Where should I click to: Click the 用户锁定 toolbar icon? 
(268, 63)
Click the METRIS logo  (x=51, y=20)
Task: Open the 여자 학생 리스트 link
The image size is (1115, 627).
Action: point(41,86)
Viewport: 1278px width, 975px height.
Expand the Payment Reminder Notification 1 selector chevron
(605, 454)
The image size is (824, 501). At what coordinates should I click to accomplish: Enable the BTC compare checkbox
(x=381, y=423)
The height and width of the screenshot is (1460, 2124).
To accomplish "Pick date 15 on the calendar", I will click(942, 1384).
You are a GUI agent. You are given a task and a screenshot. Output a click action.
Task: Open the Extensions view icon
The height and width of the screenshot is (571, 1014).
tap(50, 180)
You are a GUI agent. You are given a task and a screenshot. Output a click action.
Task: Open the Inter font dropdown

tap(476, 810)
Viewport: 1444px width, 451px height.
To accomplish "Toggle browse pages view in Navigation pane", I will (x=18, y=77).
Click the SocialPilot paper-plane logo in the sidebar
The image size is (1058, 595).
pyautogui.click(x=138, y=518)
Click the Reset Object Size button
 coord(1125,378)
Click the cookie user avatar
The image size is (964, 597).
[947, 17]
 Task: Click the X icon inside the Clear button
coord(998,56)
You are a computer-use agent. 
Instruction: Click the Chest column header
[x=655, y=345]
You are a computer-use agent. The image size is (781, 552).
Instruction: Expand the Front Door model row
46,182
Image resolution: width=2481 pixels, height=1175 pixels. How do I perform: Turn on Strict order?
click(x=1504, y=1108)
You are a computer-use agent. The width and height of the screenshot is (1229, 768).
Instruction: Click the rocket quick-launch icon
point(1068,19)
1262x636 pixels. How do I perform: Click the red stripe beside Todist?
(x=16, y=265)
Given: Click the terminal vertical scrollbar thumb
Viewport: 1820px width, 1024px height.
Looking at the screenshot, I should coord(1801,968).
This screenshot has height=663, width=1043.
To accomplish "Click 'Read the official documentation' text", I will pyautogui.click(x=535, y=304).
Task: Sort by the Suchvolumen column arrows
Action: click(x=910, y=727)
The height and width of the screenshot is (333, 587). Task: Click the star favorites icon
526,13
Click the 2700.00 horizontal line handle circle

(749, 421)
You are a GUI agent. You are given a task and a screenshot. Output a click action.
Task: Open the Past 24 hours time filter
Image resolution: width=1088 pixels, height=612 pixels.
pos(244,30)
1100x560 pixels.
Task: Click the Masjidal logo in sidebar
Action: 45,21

★ ★ ★ ★

Reproduce all of the records, keeping every character unchanged.

> [Result for this task]:
Where should I click to: Click the 用户锁定 toolbar icon? 
(268, 63)
Click the METRIS logo  (x=51, y=20)
Task: Open the 여자 학생 리스트 link
The image size is (1115, 627).
Action: point(41,86)
Viewport: 1278px width, 975px height.
Expand the Payment Reminder Notification 1 selector chevron
(605, 454)
The image size is (824, 501). At what coordinates should I click to accomplish: Enable the BTC compare checkbox
(x=381, y=423)
The height and width of the screenshot is (1460, 2124).
To accomplish "Pick date 15 on the calendar", I will click(942, 1384).
You are a GUI agent. You are given a task and a screenshot. Output a click action.
Task: Open the Extensions view icon
The height and width of the screenshot is (571, 1014).
tap(50, 180)
You are a GUI agent. You are given a task and a screenshot. Output a click action.
Task: Open the Inter font dropdown

tap(476, 810)
Viewport: 1444px width, 451px height.
To accomplish "Toggle browse pages view in Navigation pane", I will (x=18, y=77).
Click the SocialPilot paper-plane logo in the sidebar
The image size is (1058, 595).
pyautogui.click(x=138, y=518)
Click the Reset Object Size button
 coord(1125,378)
Click the cookie user avatar
The image size is (964, 597).
[947, 17]
 Task: Click the X icon inside the Clear button
coord(998,56)
You are a computer-use agent. 
Instruction: Click the Chest column header
[x=655, y=345]
You are a computer-use agent. The image size is (781, 552).
Instruction: Expand the Front Door model row
46,182
Image resolution: width=2481 pixels, height=1175 pixels. How do I perform: Turn on Strict order?
click(x=1504, y=1108)
You are a computer-use agent. The width and height of the screenshot is (1229, 768).
Instruction: Click the rocket quick-launch icon
point(1068,19)
1262x636 pixels. How do I perform: Click the red stripe beside Todist?
(x=16, y=265)
Given: Click the terminal vertical scrollbar thumb
Viewport: 1820px width, 1024px height.
Looking at the screenshot, I should coord(1801,968).
This screenshot has height=663, width=1043.
To accomplish "Click 'Read the official documentation' text", I will pyautogui.click(x=535, y=304).
Task: Sort by the Suchvolumen column arrows
Action: click(x=910, y=727)
The height and width of the screenshot is (333, 587). Task: Click the star favorites icon
526,13
Click the 2700.00 horizontal line handle circle

(749, 421)
You are a GUI agent. You are given a task and a screenshot. Output a click action.
Task: Open the Past 24 hours time filter
Image resolution: width=1088 pixels, height=612 pixels.
pos(244,30)
1100x560 pixels.
Task: Click the Masjidal logo in sidebar
Action: 45,21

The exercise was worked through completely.